◆ Material supplied
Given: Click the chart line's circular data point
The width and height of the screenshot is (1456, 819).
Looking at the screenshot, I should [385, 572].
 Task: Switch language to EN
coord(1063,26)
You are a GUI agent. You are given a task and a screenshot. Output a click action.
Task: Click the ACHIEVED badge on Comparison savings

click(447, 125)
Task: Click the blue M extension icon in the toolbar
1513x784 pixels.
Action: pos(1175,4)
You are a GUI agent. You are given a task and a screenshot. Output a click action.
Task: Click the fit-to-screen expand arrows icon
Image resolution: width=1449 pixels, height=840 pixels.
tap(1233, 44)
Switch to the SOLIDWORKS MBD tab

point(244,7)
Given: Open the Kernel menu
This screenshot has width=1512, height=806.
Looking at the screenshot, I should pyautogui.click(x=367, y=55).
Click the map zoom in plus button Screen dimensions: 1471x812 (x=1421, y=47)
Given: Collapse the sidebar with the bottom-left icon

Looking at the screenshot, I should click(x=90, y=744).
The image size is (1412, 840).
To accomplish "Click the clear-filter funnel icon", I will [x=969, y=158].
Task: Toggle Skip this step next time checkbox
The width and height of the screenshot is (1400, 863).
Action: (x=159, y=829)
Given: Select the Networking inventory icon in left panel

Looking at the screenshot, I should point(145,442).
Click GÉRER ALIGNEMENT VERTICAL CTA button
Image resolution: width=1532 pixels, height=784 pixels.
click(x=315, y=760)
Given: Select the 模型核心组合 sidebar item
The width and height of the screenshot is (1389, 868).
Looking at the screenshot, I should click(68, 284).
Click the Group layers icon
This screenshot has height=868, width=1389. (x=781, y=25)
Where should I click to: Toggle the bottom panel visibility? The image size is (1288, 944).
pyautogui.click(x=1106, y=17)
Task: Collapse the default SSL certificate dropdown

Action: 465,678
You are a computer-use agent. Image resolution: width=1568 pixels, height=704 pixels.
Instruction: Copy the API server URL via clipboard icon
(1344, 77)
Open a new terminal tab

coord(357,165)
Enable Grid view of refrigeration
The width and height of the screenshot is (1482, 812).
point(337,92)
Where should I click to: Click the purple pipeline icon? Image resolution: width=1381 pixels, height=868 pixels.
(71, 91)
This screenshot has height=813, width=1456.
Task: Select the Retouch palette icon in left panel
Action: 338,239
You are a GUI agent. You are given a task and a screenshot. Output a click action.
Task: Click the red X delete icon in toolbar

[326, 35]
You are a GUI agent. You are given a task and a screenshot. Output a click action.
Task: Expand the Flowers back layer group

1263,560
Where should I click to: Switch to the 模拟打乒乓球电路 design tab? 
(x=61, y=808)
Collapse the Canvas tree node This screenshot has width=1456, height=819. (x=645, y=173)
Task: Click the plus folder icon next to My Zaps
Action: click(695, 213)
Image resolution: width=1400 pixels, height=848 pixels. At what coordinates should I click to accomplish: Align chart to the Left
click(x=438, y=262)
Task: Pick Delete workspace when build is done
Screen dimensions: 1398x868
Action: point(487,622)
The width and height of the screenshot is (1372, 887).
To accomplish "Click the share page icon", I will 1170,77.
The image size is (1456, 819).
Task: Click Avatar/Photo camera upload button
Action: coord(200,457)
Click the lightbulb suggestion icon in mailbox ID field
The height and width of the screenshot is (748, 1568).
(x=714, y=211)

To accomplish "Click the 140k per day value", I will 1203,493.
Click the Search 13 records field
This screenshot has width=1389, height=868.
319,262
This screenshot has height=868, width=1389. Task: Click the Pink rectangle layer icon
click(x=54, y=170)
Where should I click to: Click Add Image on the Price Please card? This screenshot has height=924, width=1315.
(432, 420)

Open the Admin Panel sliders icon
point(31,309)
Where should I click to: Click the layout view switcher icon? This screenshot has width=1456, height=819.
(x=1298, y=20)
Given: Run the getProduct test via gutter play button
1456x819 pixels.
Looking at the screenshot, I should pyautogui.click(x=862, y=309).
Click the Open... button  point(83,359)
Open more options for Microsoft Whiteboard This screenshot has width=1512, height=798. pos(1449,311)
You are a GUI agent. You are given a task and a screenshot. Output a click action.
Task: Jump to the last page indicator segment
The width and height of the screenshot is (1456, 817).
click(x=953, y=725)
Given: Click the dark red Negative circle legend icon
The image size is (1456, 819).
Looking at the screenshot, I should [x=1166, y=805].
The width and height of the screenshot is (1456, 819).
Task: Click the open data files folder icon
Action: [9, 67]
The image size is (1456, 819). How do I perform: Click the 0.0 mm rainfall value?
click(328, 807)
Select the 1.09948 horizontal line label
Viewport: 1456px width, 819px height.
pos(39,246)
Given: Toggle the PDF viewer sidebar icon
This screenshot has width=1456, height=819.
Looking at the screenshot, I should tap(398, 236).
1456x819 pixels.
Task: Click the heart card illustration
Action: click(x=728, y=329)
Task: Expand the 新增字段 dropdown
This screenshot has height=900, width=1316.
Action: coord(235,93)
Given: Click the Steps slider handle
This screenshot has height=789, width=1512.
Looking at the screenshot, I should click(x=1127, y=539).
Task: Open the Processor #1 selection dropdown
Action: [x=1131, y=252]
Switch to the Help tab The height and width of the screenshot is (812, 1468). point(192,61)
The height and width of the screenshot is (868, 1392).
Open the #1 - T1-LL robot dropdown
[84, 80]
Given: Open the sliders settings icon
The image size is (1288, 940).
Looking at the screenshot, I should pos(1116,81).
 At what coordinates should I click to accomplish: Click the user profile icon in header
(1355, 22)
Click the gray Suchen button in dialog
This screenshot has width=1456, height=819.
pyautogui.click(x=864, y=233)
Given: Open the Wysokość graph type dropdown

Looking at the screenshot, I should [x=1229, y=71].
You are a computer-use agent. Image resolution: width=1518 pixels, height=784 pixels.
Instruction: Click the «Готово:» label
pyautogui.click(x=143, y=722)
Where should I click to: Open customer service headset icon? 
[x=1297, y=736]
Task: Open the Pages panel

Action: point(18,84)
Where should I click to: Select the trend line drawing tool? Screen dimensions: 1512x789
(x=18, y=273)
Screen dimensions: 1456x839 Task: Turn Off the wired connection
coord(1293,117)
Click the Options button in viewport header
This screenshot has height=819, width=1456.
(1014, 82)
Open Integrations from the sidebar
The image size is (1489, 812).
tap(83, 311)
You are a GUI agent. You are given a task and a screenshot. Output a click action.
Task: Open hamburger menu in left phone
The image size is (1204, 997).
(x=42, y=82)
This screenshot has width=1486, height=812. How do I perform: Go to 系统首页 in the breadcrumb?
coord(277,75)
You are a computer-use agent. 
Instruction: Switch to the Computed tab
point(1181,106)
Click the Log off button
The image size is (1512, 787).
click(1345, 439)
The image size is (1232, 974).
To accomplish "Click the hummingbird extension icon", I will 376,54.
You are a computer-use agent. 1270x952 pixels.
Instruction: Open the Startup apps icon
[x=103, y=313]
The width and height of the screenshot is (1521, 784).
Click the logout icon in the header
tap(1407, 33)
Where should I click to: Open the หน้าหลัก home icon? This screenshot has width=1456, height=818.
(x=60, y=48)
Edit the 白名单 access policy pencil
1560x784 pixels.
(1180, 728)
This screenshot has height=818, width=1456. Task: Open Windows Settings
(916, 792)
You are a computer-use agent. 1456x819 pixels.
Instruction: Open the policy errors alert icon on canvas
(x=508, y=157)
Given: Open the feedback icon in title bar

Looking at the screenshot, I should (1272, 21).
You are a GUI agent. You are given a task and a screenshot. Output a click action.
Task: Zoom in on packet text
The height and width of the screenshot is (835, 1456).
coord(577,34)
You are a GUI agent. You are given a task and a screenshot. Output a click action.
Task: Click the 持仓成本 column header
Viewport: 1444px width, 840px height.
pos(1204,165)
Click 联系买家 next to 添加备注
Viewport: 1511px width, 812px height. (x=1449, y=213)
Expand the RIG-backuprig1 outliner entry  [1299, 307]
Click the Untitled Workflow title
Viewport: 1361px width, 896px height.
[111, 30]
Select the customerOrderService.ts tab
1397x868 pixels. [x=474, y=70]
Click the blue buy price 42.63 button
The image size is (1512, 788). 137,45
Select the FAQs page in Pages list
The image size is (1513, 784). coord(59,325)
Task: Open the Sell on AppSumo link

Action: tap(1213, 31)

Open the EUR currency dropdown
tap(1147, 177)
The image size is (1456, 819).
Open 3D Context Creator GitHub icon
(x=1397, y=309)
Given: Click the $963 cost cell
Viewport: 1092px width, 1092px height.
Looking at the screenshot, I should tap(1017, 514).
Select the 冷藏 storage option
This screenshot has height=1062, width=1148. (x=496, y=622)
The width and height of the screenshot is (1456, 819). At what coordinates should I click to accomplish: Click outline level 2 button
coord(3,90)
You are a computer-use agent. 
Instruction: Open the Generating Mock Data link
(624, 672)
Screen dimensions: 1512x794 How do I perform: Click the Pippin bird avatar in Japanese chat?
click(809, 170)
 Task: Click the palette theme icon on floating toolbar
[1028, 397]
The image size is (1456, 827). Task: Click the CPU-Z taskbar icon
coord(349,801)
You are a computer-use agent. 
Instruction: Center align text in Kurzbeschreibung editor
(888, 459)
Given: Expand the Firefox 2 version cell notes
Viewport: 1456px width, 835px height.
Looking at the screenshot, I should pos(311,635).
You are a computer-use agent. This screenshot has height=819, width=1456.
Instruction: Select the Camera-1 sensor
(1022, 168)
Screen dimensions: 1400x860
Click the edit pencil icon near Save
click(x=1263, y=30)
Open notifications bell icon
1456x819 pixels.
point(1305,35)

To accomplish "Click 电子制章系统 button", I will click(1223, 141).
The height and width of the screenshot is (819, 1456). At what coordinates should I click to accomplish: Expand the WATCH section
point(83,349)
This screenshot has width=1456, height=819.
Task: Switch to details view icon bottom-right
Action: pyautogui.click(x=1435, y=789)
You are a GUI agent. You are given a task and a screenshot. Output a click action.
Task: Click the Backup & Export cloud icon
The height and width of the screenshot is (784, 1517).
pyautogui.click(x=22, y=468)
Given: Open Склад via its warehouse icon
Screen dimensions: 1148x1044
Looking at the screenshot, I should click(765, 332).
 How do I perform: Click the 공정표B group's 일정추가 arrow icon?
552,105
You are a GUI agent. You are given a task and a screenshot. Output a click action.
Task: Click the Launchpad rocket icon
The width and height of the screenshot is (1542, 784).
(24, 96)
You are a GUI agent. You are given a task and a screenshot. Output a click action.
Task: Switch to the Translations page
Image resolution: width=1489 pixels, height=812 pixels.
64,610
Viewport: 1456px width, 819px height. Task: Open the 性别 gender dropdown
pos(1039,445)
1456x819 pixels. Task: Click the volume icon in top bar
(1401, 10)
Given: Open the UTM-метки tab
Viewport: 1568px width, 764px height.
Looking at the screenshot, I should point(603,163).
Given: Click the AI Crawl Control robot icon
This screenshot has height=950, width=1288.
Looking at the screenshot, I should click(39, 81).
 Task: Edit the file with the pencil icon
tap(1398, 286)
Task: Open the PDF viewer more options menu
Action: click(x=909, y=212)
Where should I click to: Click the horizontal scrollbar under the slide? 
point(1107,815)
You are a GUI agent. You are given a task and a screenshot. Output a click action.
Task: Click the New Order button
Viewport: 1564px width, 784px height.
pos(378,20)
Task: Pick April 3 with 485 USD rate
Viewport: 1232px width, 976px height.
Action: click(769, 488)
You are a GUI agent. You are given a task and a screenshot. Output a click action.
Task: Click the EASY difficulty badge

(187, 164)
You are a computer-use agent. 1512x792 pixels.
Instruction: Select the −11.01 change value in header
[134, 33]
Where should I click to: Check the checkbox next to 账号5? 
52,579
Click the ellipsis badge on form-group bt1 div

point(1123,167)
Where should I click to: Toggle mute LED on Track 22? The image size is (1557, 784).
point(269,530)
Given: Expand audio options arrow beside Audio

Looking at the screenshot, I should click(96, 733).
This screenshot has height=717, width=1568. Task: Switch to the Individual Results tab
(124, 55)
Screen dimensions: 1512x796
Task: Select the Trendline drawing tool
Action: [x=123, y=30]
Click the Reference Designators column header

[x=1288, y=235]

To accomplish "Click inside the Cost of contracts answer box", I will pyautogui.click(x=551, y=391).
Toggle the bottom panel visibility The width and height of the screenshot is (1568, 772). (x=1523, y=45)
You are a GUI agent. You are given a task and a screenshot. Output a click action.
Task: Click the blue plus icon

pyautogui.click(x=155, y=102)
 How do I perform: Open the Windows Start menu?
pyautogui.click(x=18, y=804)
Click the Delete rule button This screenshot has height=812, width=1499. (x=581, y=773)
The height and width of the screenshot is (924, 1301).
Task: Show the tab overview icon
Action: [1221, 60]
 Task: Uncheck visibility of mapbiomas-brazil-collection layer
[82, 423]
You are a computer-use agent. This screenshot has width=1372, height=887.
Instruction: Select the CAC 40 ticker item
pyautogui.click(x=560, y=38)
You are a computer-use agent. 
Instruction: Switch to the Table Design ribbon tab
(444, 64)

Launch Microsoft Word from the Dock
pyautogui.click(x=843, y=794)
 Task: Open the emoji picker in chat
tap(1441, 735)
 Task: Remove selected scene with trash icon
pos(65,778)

◆ What to produce
Check every line above for the string "field" and copy those that have it.

◆ Task answer
Click the lightbulb suggestion icon in mailbox ID field
Click the Search 13 records field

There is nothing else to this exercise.